GUSSOLA/MARTIGNANA DI PO – La strada segnata dai comuni di Gussola e Martignana di Po alla vigilia del voto del 25 maggio, non è cambiata dopo l’elezione dei nuovi sindaci: il processo avviato verso l’unione dei servizi con le municipalità di Torricella del Pizzo, Scandolara Ravara, Cingia de’ Botti e Motta Baluffi (questi ultimi tre già insieme nell’Unione Municipia) trova conferma nei programmi delle nuove amministrazioni comunali. Se nella campagna elettorale gussolese entrambi i candidati in corsa, l’uscente primo cittadino Marino Chiesa e l’eletto sindaco Stefano Belli Franzini, si erano detti entrambi favorevoli a proseguire sulla via della cosiddetta Unione del Po, ben diversa era la situazione martignanese, dove Alessandro Gozzi era (ed è) per guardare ad ovest mentre lo sfidante Domenico Fazzi era (ed è) fermamente proiettato verso est e quindi verso Casalmaggiore. Dalle urne è uscita la netta affermazione di Gozzi e quindi anche Martignana di Po non cambierà idea: “Il nostro impegno – spiega il confermato sindaco Gozzi – è di proseguire su questa strada, valutando al meglio tutte le difficoltà che riserva questa scelta. Vero che l’unione a sei può essere complicata, ma noi siamo felici di poterne fare parte.
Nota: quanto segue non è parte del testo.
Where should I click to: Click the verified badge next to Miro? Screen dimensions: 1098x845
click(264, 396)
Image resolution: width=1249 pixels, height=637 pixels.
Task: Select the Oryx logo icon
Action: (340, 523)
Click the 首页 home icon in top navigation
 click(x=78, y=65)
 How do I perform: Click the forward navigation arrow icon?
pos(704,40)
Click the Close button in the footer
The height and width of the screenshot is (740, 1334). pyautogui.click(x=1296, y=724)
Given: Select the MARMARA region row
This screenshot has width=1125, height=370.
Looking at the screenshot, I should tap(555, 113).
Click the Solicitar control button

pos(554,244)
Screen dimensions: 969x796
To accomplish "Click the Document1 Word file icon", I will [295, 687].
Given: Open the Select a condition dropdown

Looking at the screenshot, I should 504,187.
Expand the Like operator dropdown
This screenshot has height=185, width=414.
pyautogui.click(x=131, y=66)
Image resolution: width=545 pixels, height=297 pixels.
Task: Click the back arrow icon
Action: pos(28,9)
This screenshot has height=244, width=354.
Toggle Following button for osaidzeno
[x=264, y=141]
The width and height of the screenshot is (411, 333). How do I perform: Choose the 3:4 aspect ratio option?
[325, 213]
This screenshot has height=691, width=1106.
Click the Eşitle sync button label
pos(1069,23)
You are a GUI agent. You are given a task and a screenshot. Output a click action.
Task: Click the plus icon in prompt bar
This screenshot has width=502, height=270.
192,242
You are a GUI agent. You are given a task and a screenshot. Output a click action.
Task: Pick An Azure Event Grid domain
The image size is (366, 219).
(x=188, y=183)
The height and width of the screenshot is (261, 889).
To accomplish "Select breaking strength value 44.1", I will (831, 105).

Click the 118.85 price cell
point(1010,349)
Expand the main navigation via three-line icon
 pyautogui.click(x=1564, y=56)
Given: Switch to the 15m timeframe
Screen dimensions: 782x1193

Il tutto, nell’ottica di vedere riconosciuto a breve il ruolo di coordinamento casalasco al comune di Casalmaggiore, che già si è mosso in questa direzione col Paes e i Distretti Diffusi del Commercio”.

“Ci impegneremo per proseguire il processo avviato”: spiega il neo primo cittadino gussolese Belli Franzini. “Il nostro progetto amministrativo guarda anche oltre i nostri confini ed accoglie in modo positivo le nuove forme di collaborazione con i comuni limitrofi, oltre a credere nell’unione non solo come strada obbligata sia burocratica che economica ma anche come risorsa, come potenziale aspetto per migliorare i servizi al cittadino con una migliore gestione delle risorse ed una potenziale pianificazione a lungo termine. Lo sviluppo del nostro territorio passa attraverso una collaborazione virtuosa riguardante i temi come l’economia, l’ambiente, i servizi scolastici, i servizi pubblici, i servizi tecnici finanziari e quelli sportivi”.